The above example is a bit hard to follow at first glance. At first, everything looks OK with the gss_example code, but when you start to use the gss dataframe in the second snippet (shown below), we do not have code to recreate that object, which makes it hard to reproduce your steps for these steps:

It looks like you are simply creating a subset of your main data (from the gss dataframe) you wish to share with 30 rows, correct? Depending on how large the dataset is, it might be better to either use the whole gss dataframe, or simply leave out the code above. From the helper's perspective, we don't really need the line:

Really, the community (as the 'helper') are here to help guide you (and hopefully help you) solve or better understand the issue you are facing. From that perspective, if you think we need only 30 rows of data to help solve your problem, include 30 rows. If you think we need 100 rows, I would say include the 100 rows, but try to keep it minimal to show the issue you want to solve. Personally, I'd rather you include the whole dataset so that I can fully recreate the problem, so that I can help you solve your issue, but others would disagree with this view. It's not necessary to have the above line in the reprex, as we (as the helper) don't really need to recreate the dataframe. If you do go this route, you will want to keep that to know how you re-created a subset of your data (for housekeeping), but it is not necessary in the reprex. Does that make sense?

As @mara noted, datapasta::tribble_paste(<your_df>) will give you a nice output to recreate a tibble, which can be easier to read than simply dput in base-r. I do coincide with you in that I think the reprex readme page could be a bit more friendly, as I still feel somewhat lost on the readme page of the repo. I find myself writing out a 6 six step process every time I need to create a reprex, because I can't find a simple procedure that outlines the core steps.

Regarding your original question, are you intending to output to Word Excel, or simply a HTML file? If you are knitting to Excel, Word, etc.., I would suggest looking into the officer package, as they have done a fantastic job of allowing for much needed functionality in basic reporting:

https://davidgohel.github.io/officer/articles/offcran/tables.html

cderv · November 22, 2017, 9:04pm

@pgensler already give you some answers about why you only getting 1982 rows. If you want 30 rows but not in a row, use a sample when calling dput.

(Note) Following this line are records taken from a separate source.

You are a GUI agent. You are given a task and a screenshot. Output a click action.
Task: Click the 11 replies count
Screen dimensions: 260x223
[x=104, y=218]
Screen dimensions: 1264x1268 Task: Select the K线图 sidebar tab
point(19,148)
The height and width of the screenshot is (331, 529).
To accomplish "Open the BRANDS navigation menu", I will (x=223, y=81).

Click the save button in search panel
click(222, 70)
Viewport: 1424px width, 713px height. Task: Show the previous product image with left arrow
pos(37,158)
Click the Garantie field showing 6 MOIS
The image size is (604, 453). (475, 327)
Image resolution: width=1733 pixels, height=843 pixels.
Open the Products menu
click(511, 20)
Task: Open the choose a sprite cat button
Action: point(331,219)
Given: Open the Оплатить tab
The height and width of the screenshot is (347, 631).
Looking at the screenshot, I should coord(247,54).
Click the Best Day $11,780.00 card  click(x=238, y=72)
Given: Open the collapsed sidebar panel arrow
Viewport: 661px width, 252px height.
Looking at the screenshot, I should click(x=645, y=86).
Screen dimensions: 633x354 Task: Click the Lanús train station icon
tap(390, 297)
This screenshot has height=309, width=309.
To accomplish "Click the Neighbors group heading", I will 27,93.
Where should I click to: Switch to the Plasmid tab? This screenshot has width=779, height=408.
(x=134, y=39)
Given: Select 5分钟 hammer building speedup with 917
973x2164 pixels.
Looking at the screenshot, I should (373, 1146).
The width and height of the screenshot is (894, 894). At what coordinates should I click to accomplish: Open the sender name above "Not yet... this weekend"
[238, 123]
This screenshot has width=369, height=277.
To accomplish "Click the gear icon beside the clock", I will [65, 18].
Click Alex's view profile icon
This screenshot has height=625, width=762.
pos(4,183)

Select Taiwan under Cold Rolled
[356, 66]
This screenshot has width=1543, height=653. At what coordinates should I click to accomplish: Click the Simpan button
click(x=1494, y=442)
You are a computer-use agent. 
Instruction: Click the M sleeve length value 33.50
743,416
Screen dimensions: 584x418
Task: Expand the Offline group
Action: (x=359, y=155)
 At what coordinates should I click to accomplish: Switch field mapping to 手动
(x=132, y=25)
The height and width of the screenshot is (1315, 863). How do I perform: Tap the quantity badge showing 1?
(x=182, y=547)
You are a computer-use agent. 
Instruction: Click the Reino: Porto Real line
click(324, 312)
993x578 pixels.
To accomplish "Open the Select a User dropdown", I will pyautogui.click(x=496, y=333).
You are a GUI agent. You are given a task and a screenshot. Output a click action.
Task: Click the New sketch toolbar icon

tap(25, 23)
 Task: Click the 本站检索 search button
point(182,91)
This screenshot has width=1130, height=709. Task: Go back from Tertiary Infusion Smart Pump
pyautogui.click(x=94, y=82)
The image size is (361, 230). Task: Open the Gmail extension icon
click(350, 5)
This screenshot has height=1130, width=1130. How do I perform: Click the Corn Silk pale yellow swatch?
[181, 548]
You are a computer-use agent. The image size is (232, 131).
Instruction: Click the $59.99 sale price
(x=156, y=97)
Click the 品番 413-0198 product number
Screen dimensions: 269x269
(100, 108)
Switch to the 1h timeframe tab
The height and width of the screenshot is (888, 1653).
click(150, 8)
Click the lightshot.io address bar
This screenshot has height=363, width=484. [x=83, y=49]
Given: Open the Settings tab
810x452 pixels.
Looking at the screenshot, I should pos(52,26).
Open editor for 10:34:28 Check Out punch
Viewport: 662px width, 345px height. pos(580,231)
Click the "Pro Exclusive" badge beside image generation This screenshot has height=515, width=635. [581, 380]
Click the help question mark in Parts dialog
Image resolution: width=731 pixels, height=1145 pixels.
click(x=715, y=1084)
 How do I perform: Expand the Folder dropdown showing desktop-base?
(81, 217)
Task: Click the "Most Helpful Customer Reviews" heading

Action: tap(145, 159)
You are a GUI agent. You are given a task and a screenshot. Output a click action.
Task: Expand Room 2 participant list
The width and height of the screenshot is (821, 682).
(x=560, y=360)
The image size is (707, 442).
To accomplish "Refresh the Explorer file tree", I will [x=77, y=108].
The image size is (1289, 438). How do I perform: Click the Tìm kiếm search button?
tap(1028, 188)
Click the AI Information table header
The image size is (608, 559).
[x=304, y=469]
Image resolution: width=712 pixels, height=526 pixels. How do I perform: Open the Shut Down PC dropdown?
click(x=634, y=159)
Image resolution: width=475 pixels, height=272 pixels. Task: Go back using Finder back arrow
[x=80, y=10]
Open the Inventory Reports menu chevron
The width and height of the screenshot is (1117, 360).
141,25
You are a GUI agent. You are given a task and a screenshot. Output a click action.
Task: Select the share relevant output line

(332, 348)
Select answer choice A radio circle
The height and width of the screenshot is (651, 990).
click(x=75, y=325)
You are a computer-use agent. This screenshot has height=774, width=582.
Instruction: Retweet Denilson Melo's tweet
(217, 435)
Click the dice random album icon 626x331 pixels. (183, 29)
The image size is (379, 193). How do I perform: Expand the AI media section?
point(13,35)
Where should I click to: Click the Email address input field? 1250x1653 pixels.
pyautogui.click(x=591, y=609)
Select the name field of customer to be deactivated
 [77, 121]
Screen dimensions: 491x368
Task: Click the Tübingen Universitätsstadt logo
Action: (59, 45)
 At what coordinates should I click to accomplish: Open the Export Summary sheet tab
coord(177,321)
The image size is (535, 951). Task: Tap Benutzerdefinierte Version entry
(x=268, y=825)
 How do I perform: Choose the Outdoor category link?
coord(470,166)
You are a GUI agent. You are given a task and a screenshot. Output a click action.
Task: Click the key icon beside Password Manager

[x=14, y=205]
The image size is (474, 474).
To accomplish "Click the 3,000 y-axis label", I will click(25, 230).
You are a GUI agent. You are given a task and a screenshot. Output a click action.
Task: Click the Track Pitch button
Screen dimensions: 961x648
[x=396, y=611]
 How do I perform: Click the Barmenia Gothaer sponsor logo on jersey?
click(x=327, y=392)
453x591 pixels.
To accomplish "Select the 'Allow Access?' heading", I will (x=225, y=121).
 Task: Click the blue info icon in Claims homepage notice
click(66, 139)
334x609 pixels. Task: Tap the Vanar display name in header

About the reprex process: Almost there!!
I could use part of your code to produce a reprex. Here what it should have been

reprex::reprex_info()
#> Created by the reprex package v0.1.1.9000 on 2017-11-22

library(tidyverse)
library(knitr)
library(kableExtra)

gss_example<-structure(list(type = c("Other", "Other", "Other", "Other", NA, 
                                     "Other", "Very Satisfied", NA, "Very Satisfied", NA, "Other", 
                                     "Very Satisfied", "Other", "Other", "Very Satisfied", "Other", 
                                     "Very Satisfied", "Other", "Other", "Very Satisfied", "Other", 
                                     "Other", "Very Satisfied", "Other", NA, "Other", "Very Satisfied", 
                                     "Very Satisfied", "Other", "Very Satisfied"), year = c(1982L, 
                                                                                            1982L, 1982L, 1982L, 1982L, 1982L, 1982L, 1982L, 1982L, 1982L, 
                                                                                            1982L, 1982L, 1982L, 1982L, 1982L, 1982L, 1982L, 1982L, 1982L, 
                                                                                            1982L, 1982L, 1982L, 1982L, 1982L, 1982L, 1982L, 1982L, 1982L, 
                                                                                            1982L, 1982L)), .Names = c("type", "year"), row.names = c(NA, 
                                                                                                                                                      30L), class = "data.frame")


gss_example %>% 
  count(year, type) %>%
  group_by(year) %>%
  mutate(prop = n / sum(n)) %>%
  select(-n) %>%
  spread(key = type, value = prop) %>% 
  arrange(desc(year)) %>% 
  kable("html") %>%
  kable_styling()

year	Other	Very Satisfied	<NA>
1982	0.5333333	0.3333333	0.1333333

Some advice on the process:

You used dput to produce sample of data -> One solution for first Ok.
Just load the you need for the example. You see I only load a few and it works.
You don't need to load reprex in the example. It is only for use on your side for creating the reprex
When your code is ok in your session. Copy it, then in your console, call reprex::reprex(). The result will be in the clipboard. You can paste directly in the post here.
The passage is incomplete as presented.